→ TASK DESCRIPTION
Print the listing below only from the line that has "The height and width of the screenshot is (443, 941)." through the line that has "Task: Click the star count on jekyll-poster", exactly, and drop any picture.

→ AVAILABLE RECORDS
• • • • • • •
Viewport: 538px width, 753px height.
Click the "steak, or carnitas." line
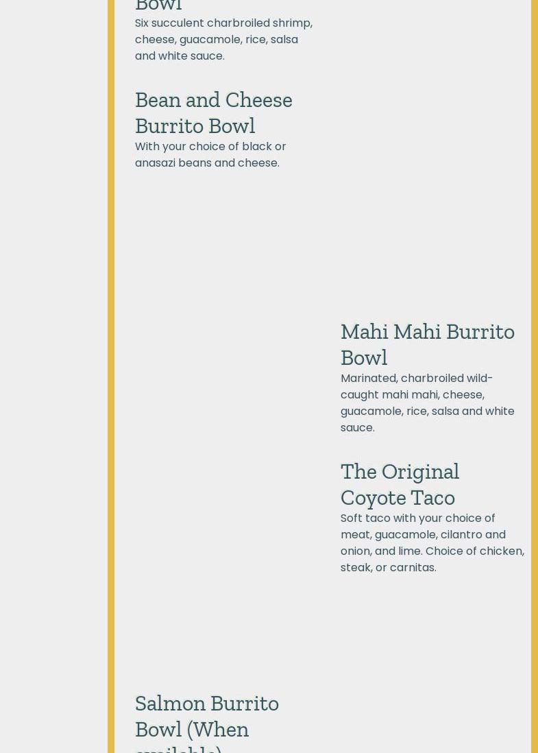388,568
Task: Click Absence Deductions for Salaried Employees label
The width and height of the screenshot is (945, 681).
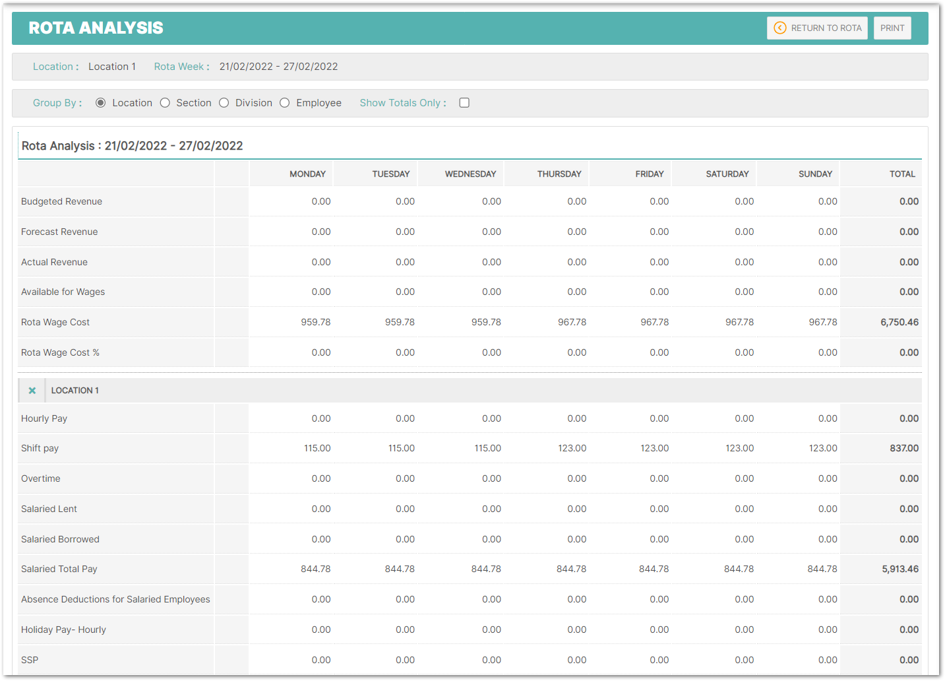Action: click(x=115, y=599)
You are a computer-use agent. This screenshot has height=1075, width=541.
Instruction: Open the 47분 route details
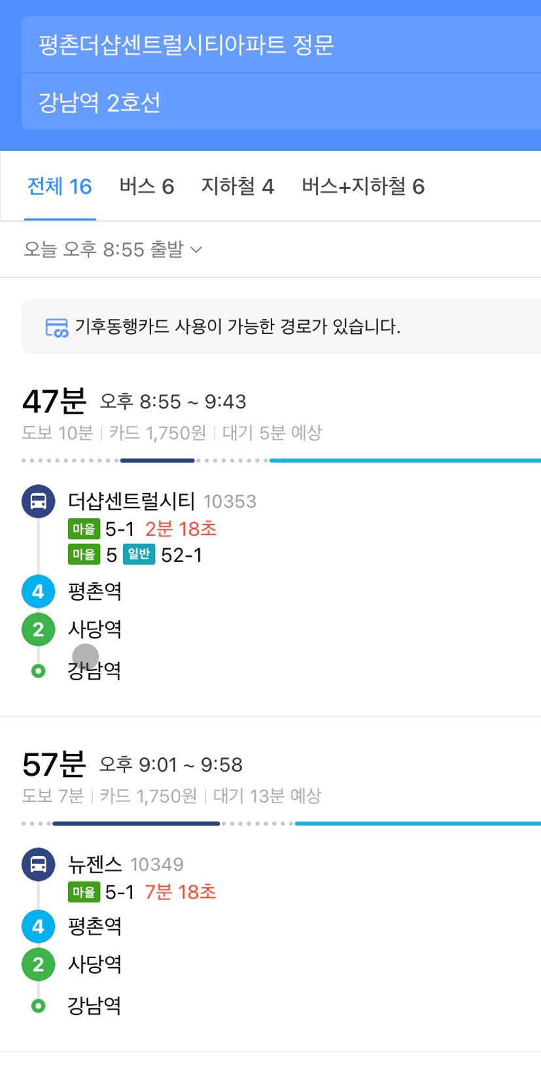coord(271,534)

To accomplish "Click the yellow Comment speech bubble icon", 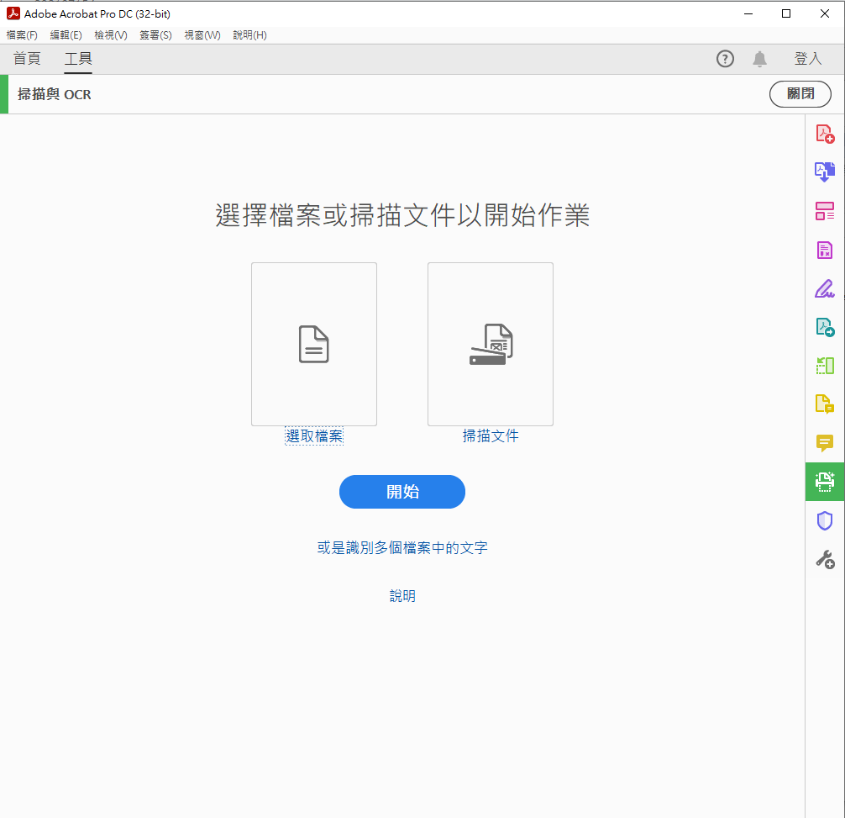I will pyautogui.click(x=825, y=443).
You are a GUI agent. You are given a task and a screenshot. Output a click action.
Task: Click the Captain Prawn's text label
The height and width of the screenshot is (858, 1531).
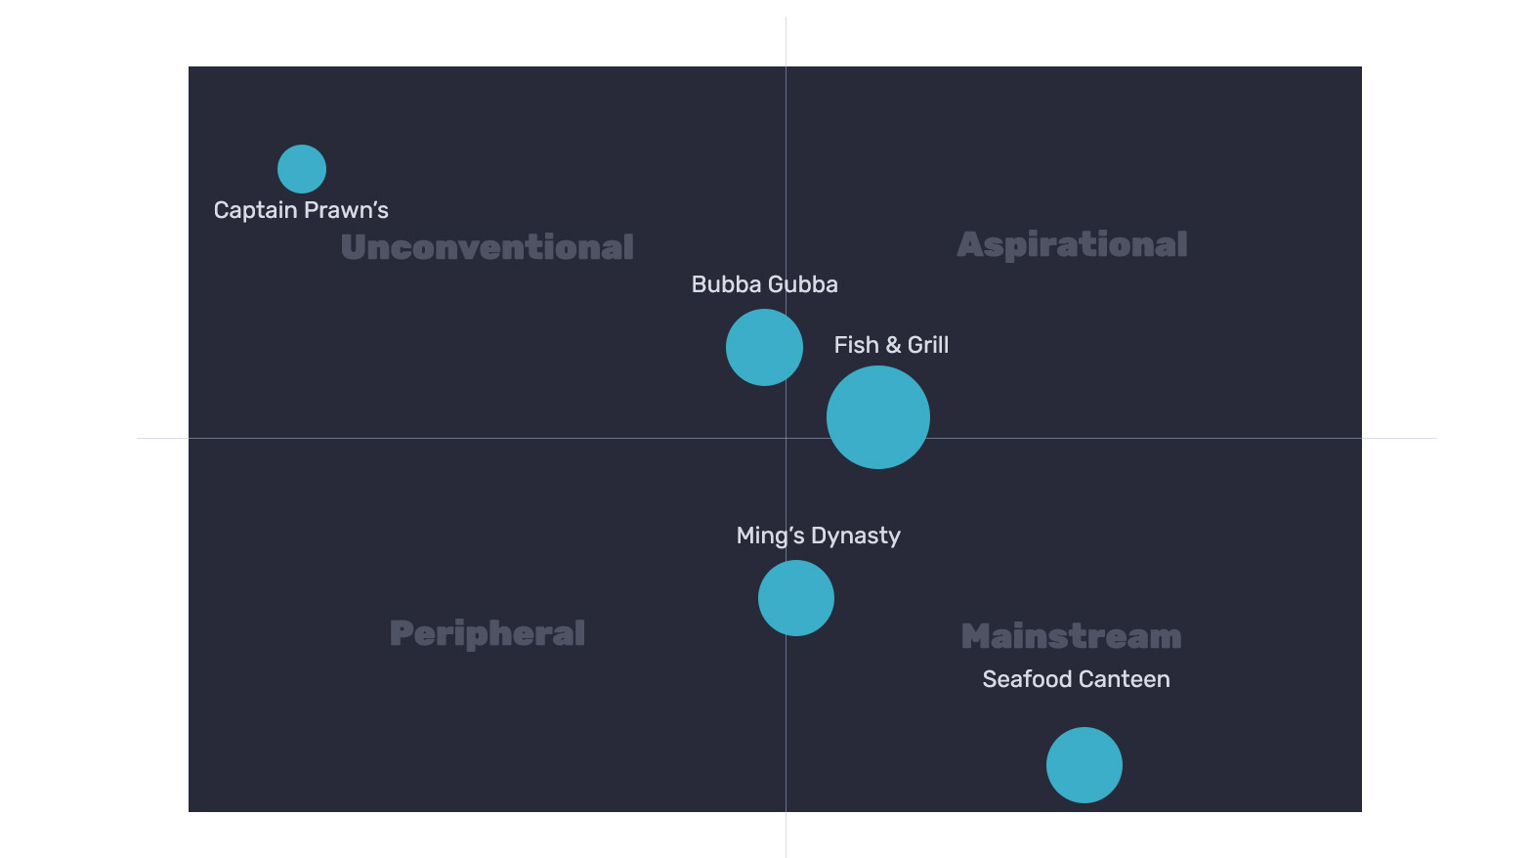pyautogui.click(x=301, y=210)
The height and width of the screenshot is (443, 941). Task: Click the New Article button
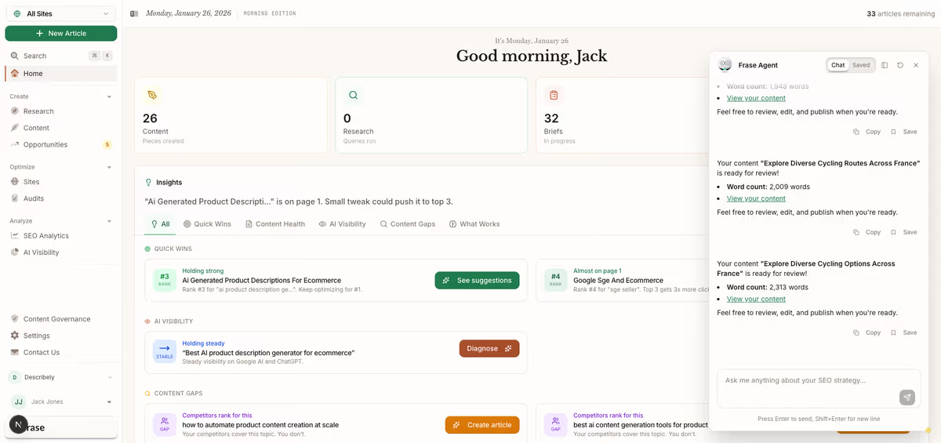tap(60, 33)
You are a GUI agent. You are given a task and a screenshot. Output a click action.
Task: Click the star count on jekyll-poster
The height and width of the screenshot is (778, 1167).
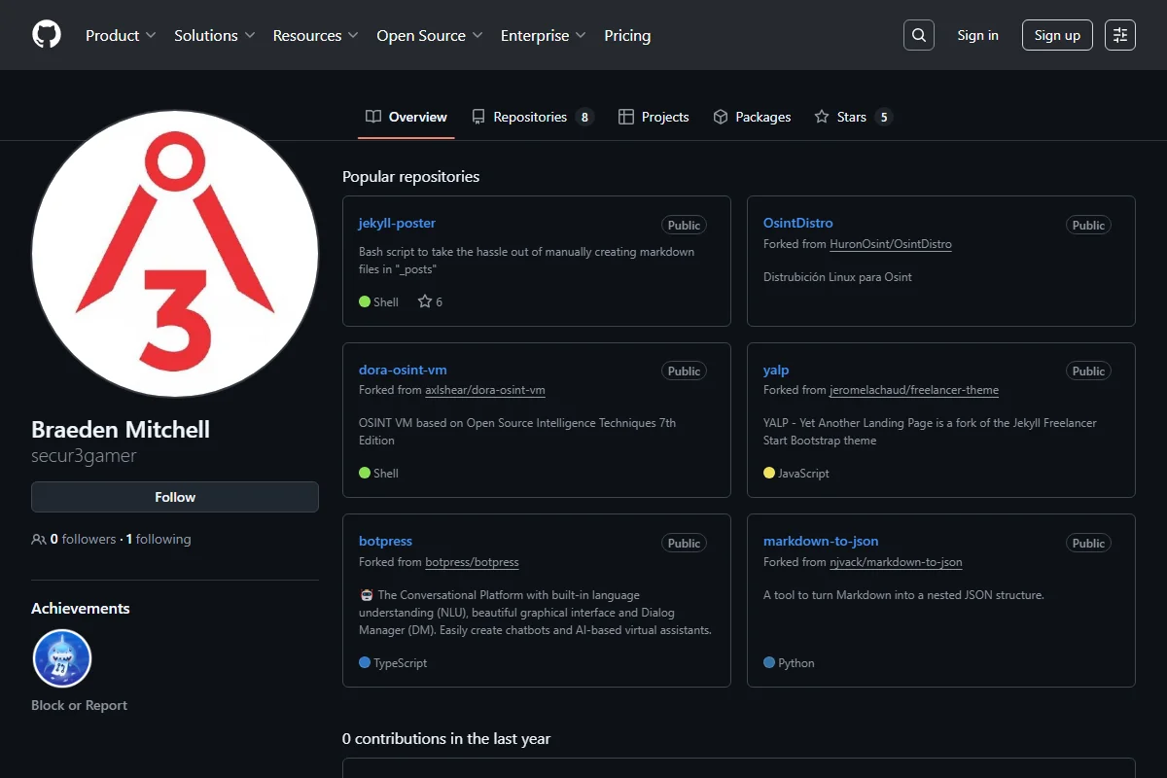tap(430, 301)
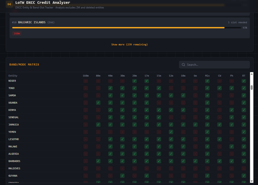
Task: Click the magnifier icon in search box
Action: click(183, 65)
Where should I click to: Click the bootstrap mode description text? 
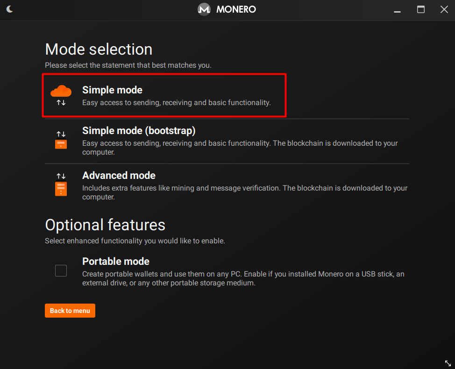pos(240,148)
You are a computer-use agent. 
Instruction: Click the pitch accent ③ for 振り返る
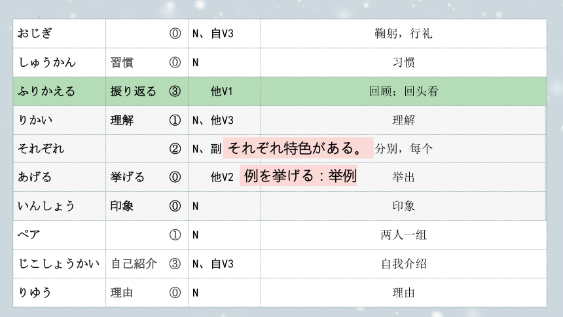[175, 91]
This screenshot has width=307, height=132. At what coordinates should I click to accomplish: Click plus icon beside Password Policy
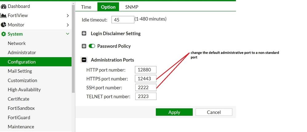(x=84, y=46)
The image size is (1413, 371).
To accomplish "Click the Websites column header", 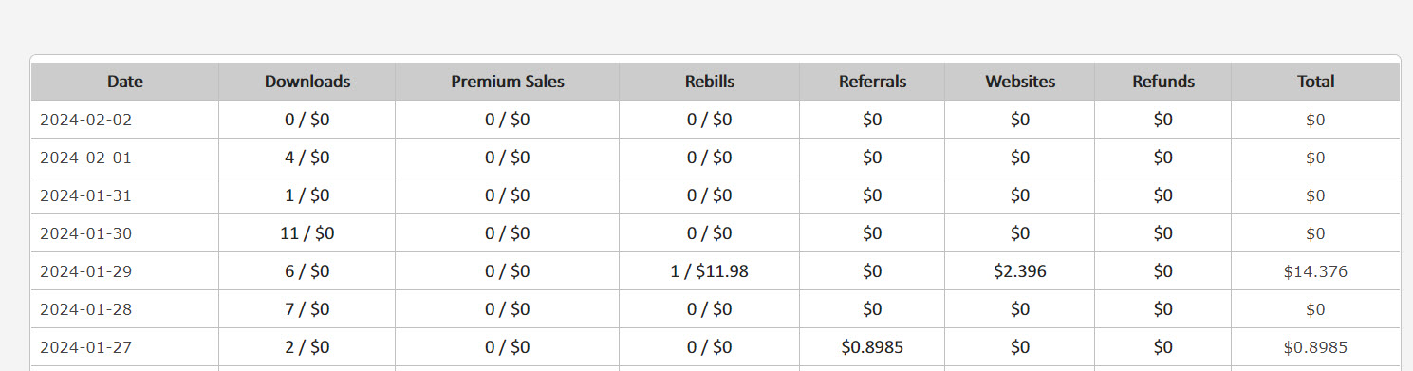I will click(1020, 82).
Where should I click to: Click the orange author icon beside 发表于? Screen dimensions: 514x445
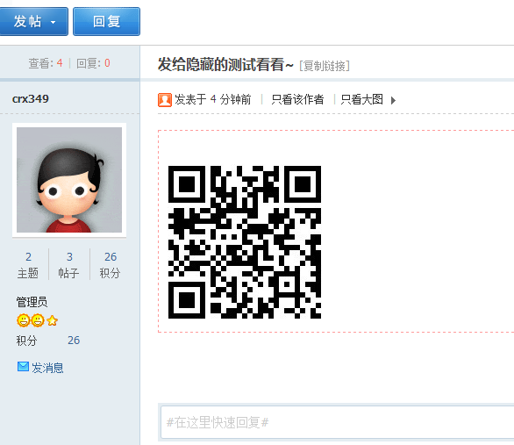[x=165, y=100]
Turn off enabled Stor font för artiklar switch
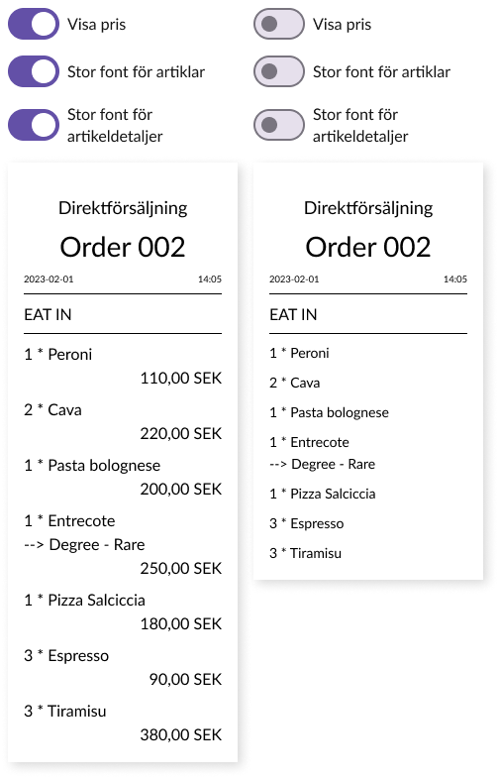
• • • • • • •
→ EXERCISE ANSWER
The height and width of the screenshot is (443, 941). Task: Click the New Article button
tap(60, 33)
You are a GUI agent. You are given a task and a screenshot. Output a click action.
Task: Click the star count on jekyll-poster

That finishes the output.